A França não compete com os Estados Unidos ou o Reino Unido pela influência e domínio econômico sobre suas ex-colônias na África. A Turquia, entretanto, aceitou o desafio, retratando-se como uma “anticolonialista” islâmica. No entanto, no Mediterrâneo Oriental, Erdoğan está agindo de forma unilateral e semelhante aos impérios imperiais do século 19 em sua tentativa de extrair recursos das plataformas continentais da Grécia e de Chipre, algo que também antagonizou o presidente francês. Na verdade, ainda ontem Erdoğan admitiu que cada soldado turco que morre na Síria “significa que essas terras se tornam nosso próprio país”, sugerindo que ele está engajado no expansionismo territorial.

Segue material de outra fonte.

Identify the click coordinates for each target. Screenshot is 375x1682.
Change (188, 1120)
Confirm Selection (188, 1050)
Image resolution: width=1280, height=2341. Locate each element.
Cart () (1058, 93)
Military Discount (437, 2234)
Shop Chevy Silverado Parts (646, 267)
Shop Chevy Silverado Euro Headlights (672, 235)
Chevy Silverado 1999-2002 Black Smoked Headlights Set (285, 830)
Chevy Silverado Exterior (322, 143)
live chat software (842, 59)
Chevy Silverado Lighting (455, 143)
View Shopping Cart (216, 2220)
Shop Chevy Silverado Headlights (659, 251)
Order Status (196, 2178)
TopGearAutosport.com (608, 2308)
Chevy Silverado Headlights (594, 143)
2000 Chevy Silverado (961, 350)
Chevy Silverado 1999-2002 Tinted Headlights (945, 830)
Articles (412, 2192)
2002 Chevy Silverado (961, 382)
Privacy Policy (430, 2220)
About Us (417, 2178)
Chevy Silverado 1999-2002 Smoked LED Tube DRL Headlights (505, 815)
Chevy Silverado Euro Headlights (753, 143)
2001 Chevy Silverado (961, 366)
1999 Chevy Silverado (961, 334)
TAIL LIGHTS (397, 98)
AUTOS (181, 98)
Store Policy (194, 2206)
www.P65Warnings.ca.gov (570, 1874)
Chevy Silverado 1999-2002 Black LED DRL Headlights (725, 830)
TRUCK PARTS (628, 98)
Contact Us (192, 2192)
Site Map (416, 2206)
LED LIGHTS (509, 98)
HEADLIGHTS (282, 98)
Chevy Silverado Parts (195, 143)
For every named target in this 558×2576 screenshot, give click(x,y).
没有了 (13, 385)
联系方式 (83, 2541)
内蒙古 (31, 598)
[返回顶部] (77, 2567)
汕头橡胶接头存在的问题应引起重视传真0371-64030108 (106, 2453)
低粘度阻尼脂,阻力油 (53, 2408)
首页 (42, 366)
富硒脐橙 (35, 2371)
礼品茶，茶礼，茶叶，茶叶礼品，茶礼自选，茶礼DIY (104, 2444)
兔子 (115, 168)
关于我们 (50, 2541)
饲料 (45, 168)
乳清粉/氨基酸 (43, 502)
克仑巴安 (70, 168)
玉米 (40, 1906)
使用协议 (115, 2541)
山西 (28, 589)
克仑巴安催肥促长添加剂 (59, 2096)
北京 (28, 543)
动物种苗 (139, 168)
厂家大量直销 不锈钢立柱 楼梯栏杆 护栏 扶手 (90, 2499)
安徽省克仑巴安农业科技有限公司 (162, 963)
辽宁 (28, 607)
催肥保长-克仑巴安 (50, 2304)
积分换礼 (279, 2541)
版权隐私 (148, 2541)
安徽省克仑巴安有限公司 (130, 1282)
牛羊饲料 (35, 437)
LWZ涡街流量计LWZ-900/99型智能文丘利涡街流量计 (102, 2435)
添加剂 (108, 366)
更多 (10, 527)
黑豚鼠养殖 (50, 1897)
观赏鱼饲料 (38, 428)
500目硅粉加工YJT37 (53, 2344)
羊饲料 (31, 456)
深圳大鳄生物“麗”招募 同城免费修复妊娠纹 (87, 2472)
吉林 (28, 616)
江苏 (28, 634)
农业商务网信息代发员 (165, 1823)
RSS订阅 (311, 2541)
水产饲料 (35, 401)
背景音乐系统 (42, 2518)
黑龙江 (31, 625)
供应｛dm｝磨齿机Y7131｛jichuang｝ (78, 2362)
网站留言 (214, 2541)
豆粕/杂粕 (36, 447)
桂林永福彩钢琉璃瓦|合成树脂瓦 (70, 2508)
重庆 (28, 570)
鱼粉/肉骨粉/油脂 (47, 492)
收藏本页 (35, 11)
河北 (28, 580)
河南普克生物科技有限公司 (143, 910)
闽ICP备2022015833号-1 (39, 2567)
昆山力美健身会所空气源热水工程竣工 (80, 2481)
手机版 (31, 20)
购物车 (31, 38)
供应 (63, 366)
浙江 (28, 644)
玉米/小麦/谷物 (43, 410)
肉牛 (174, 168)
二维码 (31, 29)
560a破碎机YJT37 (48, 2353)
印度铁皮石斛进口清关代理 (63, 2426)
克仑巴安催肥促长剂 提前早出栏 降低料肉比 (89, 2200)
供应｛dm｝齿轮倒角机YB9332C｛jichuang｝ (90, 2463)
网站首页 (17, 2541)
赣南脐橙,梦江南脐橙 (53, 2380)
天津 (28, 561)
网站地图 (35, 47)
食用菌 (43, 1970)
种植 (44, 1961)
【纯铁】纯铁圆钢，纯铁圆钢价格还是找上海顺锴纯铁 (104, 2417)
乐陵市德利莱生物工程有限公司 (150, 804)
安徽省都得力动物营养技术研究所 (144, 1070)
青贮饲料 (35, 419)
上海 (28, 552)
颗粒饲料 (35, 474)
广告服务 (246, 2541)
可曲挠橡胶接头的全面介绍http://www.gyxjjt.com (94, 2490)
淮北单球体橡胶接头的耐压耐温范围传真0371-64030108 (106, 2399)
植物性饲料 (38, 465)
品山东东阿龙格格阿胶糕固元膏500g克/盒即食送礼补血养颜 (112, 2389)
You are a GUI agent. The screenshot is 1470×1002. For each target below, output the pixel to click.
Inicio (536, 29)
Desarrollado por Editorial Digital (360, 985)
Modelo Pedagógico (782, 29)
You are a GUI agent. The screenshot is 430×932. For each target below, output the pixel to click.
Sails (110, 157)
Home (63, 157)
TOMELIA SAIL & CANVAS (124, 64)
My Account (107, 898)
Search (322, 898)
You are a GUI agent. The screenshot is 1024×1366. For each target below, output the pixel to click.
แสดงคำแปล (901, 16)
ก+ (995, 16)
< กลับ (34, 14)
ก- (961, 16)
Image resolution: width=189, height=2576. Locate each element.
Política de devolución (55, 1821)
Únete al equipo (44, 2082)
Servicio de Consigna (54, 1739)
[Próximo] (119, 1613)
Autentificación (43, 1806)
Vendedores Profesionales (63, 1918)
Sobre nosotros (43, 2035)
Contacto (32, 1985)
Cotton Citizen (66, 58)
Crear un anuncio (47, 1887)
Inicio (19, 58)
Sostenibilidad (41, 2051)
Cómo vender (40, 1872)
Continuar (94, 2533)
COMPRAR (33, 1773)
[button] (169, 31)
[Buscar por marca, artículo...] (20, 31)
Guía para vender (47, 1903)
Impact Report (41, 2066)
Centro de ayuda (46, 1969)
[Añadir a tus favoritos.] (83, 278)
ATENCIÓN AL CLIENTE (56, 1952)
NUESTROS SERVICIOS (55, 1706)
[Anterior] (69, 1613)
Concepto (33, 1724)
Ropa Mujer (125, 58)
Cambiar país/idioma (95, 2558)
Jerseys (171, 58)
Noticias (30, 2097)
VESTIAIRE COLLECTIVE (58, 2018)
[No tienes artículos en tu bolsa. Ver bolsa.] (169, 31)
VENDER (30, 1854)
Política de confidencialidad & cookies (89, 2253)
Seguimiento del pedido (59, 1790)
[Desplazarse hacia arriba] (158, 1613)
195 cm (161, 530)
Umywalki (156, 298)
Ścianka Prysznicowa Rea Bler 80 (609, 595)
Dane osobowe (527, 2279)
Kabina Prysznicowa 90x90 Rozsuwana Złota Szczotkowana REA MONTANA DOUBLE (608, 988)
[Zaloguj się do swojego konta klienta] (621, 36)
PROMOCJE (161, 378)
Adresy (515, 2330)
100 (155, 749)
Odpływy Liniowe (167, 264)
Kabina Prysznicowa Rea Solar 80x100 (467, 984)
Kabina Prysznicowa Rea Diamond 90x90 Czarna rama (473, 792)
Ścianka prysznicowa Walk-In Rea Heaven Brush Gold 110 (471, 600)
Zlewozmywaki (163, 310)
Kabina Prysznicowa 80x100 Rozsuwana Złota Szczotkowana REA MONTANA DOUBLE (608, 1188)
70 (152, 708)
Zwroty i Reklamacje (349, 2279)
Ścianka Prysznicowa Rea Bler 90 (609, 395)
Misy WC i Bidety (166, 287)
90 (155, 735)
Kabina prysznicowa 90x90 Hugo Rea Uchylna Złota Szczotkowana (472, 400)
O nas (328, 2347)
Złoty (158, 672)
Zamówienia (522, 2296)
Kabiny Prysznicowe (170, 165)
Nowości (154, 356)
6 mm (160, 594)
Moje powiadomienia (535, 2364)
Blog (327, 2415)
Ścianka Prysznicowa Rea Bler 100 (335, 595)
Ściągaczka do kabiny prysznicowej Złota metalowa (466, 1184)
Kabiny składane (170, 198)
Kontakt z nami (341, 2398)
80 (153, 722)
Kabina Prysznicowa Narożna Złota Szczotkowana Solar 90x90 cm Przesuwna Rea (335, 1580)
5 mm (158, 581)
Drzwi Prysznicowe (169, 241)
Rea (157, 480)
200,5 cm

Tanto Macron quanto Erdoğan estão se engajando em uma luta geopolítica que só se galvanizou e aumentou por causa dessa falsa noção de um “choque de civilizações”. Em vez disso, os dois líderes estão usando essa noção para desafiar um ao outro enquanto lutam pelo domínio da África e do Mediterrâneo Oriental. A França, motivada pelo pan-Europeanism e protegendo seus interesses corporativos de petróleo no Mediterrâneo Oriental, continuará a desafiar os esforços da Turquia para extrair recursos das plataformas continentais da Grécia e de Chipre. Macron, no entanto, terá dificuldade em desafiar os avanços turcos na África, já que Erdoğan está utilizando a solidariedade islâmica e uma pessoa que desafia o colonialismo francês, apesar de se comportar como um império tradicional no Mediterrâneo Oriental e na Síria.
A rivalidade franco-turca já foi uma luta bilateral. Mas com a Turquia incentivando ataques terroristas na França, Erdoğan efetivamente forçou a Europa a apoiar fortemente Macron. Isso provavelmente levará à decisão de impor sanções contra a Turquia na reunião do Conselho Europeu do próximo mês e Erdoğan apenas tornou difícil para Alemanha, Espanha, Itália, Hungria e Malta vetarem as sanções.